Un-Freezing Time: Electron Microscopy-Based Reconstructions of Cardiomyocyte Contraction Dynamics Enabled by Deep Learning

Cardiomyocyte function is profoundly linked to its ultrastructure, which undergoes significant mechanical deformation during each heartbeat. Characterization of these dynamics is crucial for understanding cardiac function in health and disease. Conventional methods for imaging dynamic processes rely on light microscopy, which lacks spatial resolution to resolve nanoscopic detail. Electron microscopy offers orders of magnitude higher resolution but lacks temporal information. Here, we overcome the latter limitation by combining action potential-synchronized high-pressure freezing to capture defined time-points during the cardiomyocyte contraction and relaxation cycle (effectively adding 1 ms-resolved temporal information) with electron tomography-based reconstructions (offering ~1 nm³ spatial resolution). Deep learning-enabled processing not only greatly accelerates analyses of these images but also uncovers information that would remain inaccessible when using conventional analysis methods. Using our approach, we characterize the nanoscopic structure and dynamics of cardiomyocytes, focusing on key organelles involved in excitation-contraction coupling.

 

Cardiomyocytes were isolated from vibratome-cut living left-ventricular rabbit tissue and treated with pharmacological agents to modulate microtubule stability: colchicine (12.5 µM and 1.25 mM) for destabilization or paclitaxel (1.2 µM) for stabilization, using untreated cells as controls. Cells were high-pressure frozen at prescribed intervals post-electrical stimulation, freeze-substituted, heavy metal-stained, resin-embedded, and cut into 300 nm sections. Dual- and single-axis electron tomography resulted in ~850 nanoscopic reconstructions with an average reconstructed volume of ~2.5×2.5×0.2 µm³. Detailed 3D models were created with neural networks and custom semi-automatic segmentation tools (Figure 1).
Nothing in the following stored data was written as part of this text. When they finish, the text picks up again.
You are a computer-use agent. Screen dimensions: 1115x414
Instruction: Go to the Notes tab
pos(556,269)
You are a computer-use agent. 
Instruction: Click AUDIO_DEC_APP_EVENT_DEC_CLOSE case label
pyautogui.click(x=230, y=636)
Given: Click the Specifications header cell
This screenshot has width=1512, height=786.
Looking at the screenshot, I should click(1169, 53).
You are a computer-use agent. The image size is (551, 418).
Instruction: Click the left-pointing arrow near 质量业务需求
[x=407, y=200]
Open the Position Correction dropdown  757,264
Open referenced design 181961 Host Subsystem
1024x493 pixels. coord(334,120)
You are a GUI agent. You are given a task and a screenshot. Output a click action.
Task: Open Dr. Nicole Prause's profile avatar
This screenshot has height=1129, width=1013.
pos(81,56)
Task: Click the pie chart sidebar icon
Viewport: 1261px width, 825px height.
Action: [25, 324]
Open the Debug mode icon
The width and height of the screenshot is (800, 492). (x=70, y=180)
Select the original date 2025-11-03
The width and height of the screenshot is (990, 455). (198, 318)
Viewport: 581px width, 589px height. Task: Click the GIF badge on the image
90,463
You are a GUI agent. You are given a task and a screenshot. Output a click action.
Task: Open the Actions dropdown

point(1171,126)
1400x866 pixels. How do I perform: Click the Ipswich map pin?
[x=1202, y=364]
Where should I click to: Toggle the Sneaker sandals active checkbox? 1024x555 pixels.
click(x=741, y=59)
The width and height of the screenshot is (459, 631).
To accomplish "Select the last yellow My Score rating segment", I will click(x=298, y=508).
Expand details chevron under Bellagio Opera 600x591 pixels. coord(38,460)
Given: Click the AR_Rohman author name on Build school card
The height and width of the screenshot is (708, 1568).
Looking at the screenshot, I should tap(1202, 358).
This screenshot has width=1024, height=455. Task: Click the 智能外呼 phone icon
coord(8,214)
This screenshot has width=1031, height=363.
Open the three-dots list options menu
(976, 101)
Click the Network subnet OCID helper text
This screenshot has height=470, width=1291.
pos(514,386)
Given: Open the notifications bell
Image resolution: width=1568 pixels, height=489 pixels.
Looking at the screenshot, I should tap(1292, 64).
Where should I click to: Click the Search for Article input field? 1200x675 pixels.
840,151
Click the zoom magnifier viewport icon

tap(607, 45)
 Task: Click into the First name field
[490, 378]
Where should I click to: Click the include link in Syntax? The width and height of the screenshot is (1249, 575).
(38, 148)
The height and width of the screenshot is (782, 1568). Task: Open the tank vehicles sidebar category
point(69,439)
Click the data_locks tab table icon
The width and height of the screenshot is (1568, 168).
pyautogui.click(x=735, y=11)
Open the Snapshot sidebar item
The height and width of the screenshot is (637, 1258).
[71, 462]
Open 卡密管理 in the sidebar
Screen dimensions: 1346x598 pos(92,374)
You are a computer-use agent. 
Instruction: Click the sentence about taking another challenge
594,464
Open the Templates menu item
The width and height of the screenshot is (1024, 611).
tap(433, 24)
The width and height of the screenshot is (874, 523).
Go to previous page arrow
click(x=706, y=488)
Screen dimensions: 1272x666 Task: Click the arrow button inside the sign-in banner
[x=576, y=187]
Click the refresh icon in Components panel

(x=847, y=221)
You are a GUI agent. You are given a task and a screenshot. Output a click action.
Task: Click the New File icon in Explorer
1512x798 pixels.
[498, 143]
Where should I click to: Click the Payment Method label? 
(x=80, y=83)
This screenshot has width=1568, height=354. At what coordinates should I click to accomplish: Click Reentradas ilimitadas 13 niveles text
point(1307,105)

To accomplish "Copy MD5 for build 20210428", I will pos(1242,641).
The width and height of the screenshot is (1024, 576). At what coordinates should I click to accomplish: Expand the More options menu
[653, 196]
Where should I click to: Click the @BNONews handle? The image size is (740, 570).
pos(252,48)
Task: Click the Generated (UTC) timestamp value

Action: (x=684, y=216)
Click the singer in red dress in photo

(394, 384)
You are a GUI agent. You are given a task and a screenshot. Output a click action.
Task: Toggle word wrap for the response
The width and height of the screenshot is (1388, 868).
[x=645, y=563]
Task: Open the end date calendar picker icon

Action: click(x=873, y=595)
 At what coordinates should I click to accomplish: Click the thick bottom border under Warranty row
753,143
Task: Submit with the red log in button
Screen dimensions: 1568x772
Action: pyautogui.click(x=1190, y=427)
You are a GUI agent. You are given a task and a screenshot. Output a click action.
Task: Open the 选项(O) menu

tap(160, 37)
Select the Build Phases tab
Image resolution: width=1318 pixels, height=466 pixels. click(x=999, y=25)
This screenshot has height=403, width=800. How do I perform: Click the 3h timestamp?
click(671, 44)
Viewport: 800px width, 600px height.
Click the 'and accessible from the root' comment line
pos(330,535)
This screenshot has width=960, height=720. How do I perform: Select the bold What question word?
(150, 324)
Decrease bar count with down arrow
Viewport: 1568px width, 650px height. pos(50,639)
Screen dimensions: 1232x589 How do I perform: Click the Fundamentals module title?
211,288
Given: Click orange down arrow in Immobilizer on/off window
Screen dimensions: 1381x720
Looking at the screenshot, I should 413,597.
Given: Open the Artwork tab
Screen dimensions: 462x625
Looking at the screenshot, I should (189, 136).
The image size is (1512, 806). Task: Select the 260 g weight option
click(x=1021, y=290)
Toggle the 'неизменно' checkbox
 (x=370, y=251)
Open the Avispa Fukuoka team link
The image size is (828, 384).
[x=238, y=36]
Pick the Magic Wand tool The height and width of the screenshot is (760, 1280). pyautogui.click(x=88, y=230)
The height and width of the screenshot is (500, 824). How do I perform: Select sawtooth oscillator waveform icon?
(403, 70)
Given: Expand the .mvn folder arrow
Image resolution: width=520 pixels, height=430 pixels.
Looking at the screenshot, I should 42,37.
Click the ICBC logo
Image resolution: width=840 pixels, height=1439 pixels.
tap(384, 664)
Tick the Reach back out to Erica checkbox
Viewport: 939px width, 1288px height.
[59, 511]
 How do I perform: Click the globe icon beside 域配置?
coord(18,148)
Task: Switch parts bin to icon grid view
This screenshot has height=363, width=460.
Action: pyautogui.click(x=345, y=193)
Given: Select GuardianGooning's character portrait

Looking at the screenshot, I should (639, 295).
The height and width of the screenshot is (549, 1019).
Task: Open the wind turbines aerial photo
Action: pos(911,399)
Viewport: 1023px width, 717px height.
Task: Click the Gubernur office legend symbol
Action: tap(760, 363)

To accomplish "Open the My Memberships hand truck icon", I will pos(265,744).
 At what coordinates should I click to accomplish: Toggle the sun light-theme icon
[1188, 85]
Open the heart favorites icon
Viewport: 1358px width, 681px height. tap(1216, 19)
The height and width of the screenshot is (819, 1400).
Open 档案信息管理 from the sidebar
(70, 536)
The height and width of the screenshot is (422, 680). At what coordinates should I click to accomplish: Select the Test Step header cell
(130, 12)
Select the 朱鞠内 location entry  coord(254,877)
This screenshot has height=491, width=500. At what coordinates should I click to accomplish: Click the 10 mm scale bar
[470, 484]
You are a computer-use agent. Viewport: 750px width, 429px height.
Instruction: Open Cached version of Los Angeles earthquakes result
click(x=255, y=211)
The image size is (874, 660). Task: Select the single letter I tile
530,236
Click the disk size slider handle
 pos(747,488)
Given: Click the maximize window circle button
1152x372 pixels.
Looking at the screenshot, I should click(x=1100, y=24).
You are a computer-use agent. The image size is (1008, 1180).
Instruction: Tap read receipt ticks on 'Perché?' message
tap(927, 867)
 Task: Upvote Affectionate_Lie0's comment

We created an accessible web-based visualization to explore and share these extensive datasets. Finally, we used neural networks to synthesize nanoscopic dynamics of virtual cells during contraction and relaxation. Our evaluation of the segmented volumes revealed that contraction is associated with increased cross-sectional axis ratio (eccentricity) of transverse tubules in control cells. While we observed a similar effect in paclitaxel-treated cells, we could not observe a significant change in cross-sectional axis ratio in colchicine-treated cells. These observations indicate a microtubule-dependent contribution to transverse tubular deformation. At the same time, there was a remarkable absence of significant effects of contractile activity or microtubule modulations on dyadic distances. This suggests that the tight control of dyadic architecture is not acutely affected by microtubule integrity. 

 

In conclusion, our study presents an innovative framework that combines action potential-synchronized high-pressure freezing, electron tomography, and deep learning-enabled processing, providing unique insights into the nanoscopic dynamics of cardiomyocytes and their modulation. We believe that understanding cardiac nanoscopic dynamics is key to advancing our knowledge of the ultrastructural foundations of cardiac health and disease.


Figure 1: 3D model of the sarcoplasmic reticulum, transverse tubules, microtubules, mitochondria, and myosin (depth-position color-coded). The reconstruction has a dimension of 2.3×2.3×0.16 µm³, here at a sarcomere length of 1.72 µm.